How to setup fast STM32 F4 FSMC to control a display on the STM32F4Discovery board?

i.amniels picture i.amniels · Jan 22, 2017 · Viewed 8.2k times · Source

I'm connecting an ILI9341 display controller to an STM32F407vg microcontroller (STM32 Discovery board). The display is connected to the STM32 with a 16-bit parallel databus.

To achieve high datarates I use the FSMC of the STM32. The FSMC is configured as a static RAM controller. I don't use chip select or read. The interface works, I can send data to the display, but it is slow.

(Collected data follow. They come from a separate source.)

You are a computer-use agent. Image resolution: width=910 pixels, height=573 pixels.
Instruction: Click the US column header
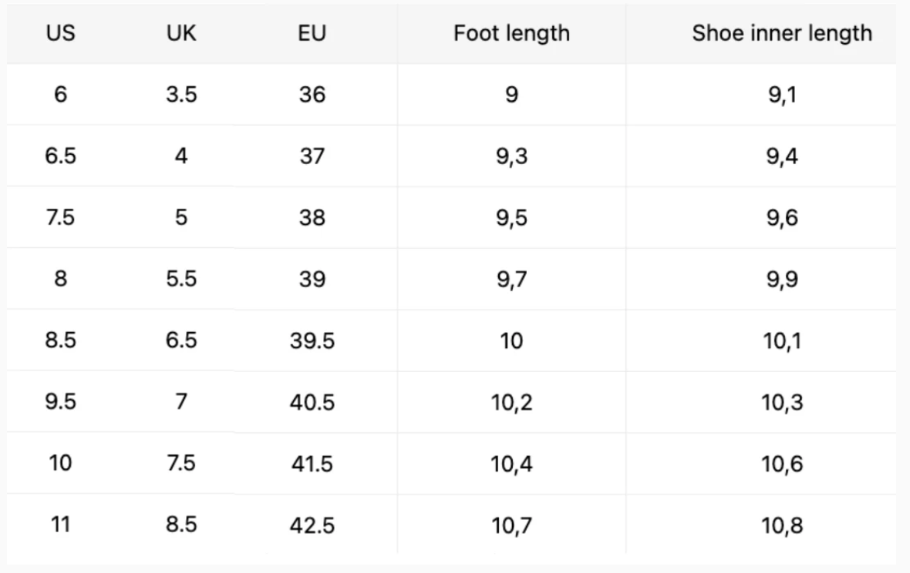60,33
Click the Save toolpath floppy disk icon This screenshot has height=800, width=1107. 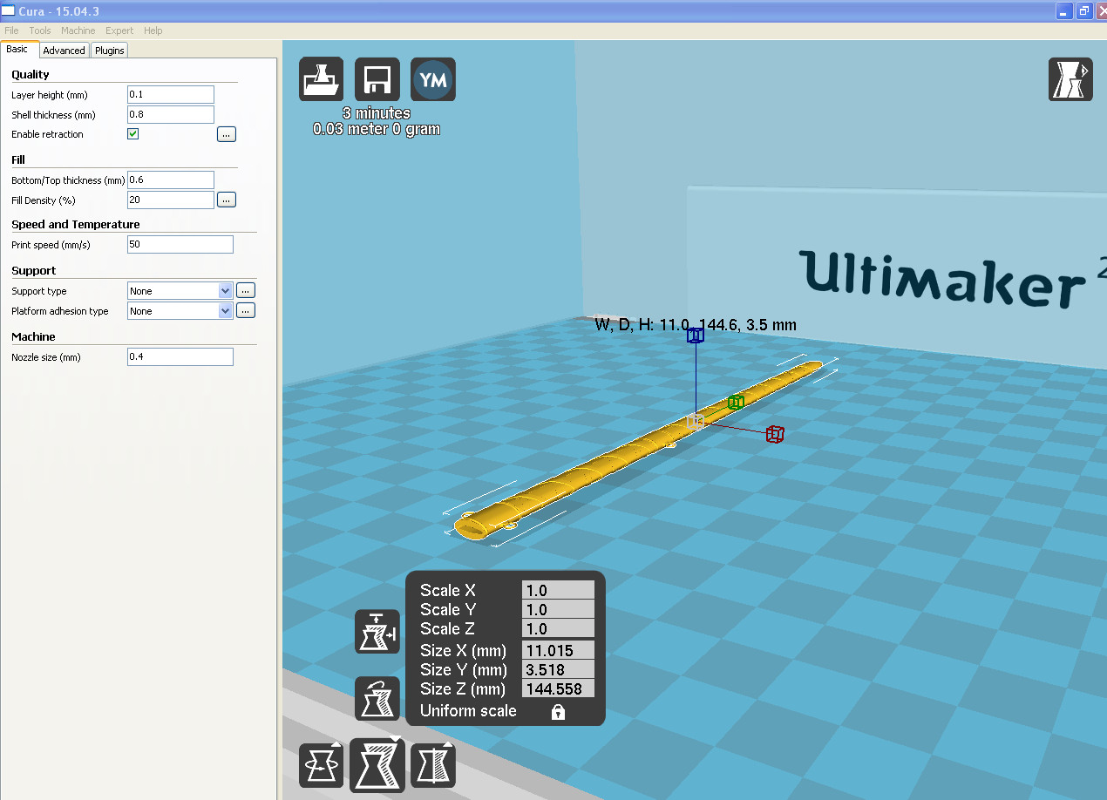tap(377, 79)
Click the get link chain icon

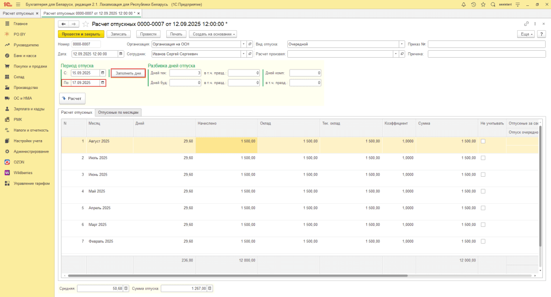click(x=526, y=24)
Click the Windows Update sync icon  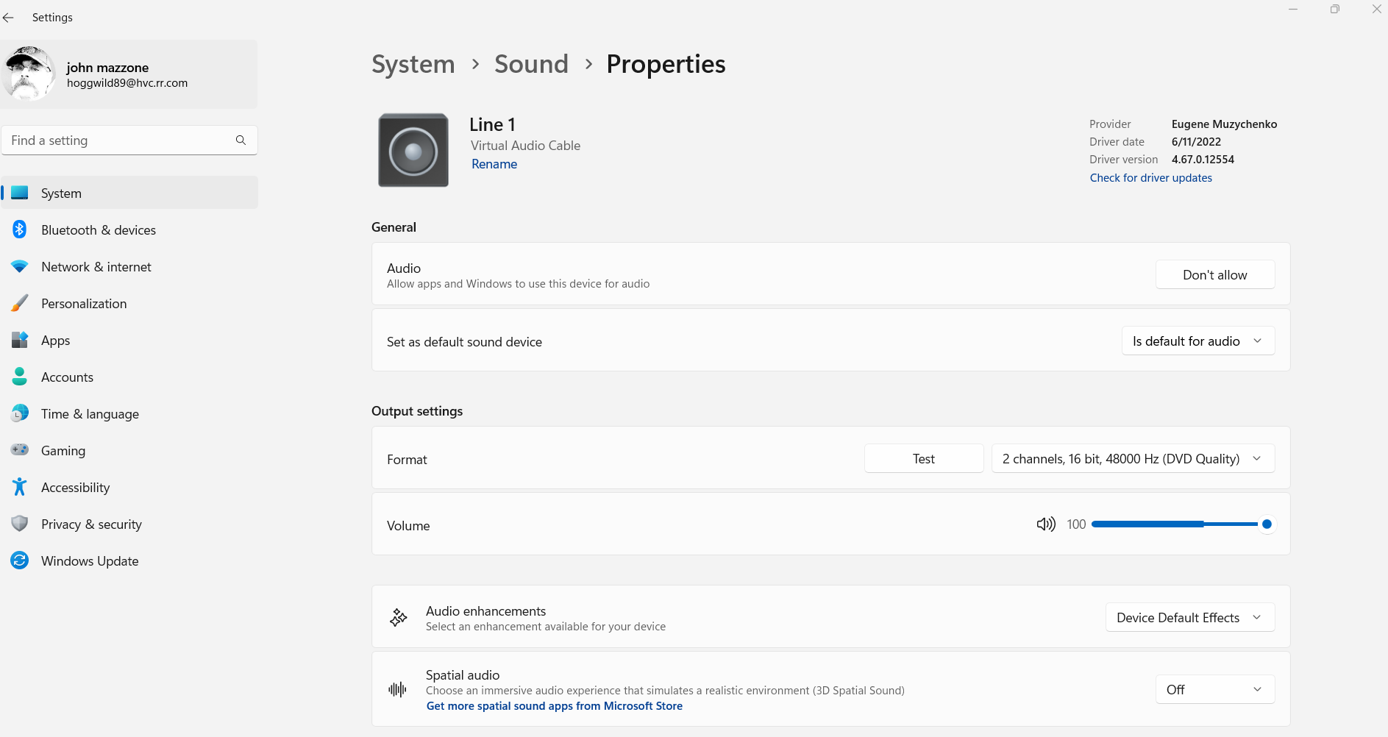coord(20,561)
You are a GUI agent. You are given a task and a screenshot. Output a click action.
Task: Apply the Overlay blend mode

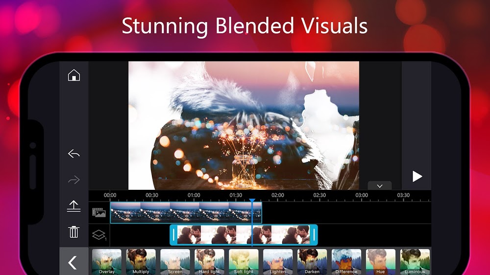[x=106, y=262]
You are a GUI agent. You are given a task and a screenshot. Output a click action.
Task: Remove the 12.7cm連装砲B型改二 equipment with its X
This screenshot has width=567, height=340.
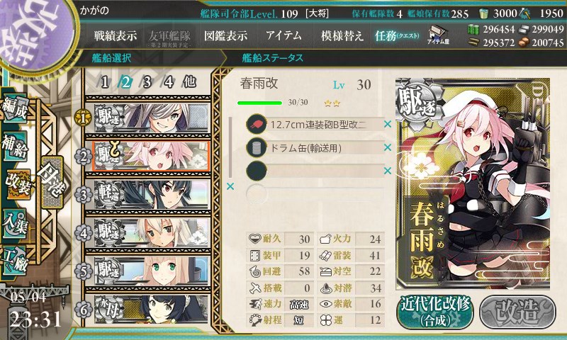click(388, 124)
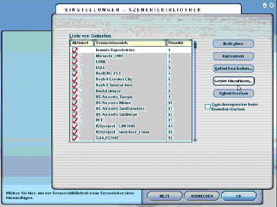Click the scrollbar down arrow in the scenery list
Viewport: 277px width, 207px height.
pos(194,140)
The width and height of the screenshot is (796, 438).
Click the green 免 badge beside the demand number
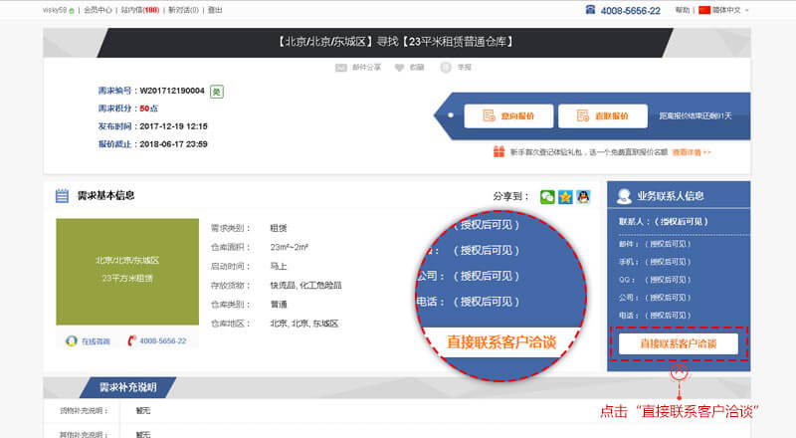coord(217,92)
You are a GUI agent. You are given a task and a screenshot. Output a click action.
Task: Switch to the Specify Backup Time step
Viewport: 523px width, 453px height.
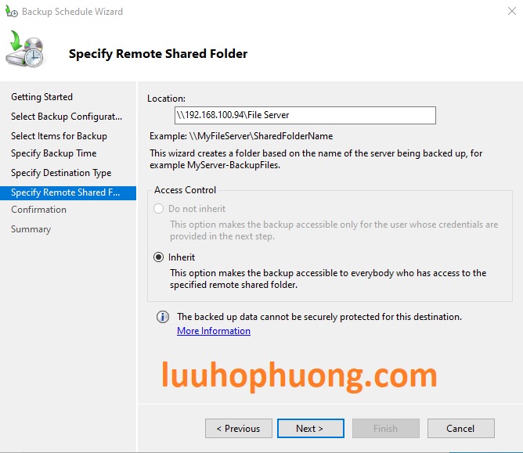point(53,153)

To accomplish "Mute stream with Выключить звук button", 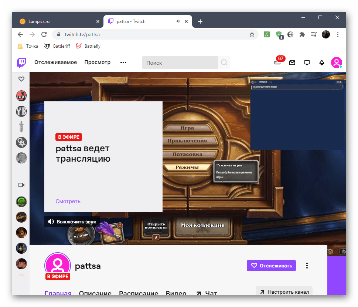I will pyautogui.click(x=72, y=222).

I tried writing to the LCD with a for loop, but also with DMA in memory to memory mode. I tried writing data from flash, but also from RAM. Optimizing various DMA settings. All these changes didn't affect the speed at all. So to me there seems to be a huge bottleneck somewhere.

The figure below shows a measurement of a 16-bit word transfer (only the first 8 lines are measured). As you can see, the display's WR line toggles with only 558kHz.

Logic analyzer FSMC 558kHz

The figure below shows the FSMC timing as explained in the reference manual. NWE (write enable) is WR in my measurement. A16 is D/C. enter image description here

ADDSET and DATAST are in HCLK (AHB clock) cycles. The AHB clock is configured at its maximum speed of 168MHz. ADDSET and DATAST are set to 0 and 1. So I configured a speed of 84MHz. I don't expect to achieve 84MHz, because the DMA controller is slower (see below). But I would at least expect to achieve the DMA speed.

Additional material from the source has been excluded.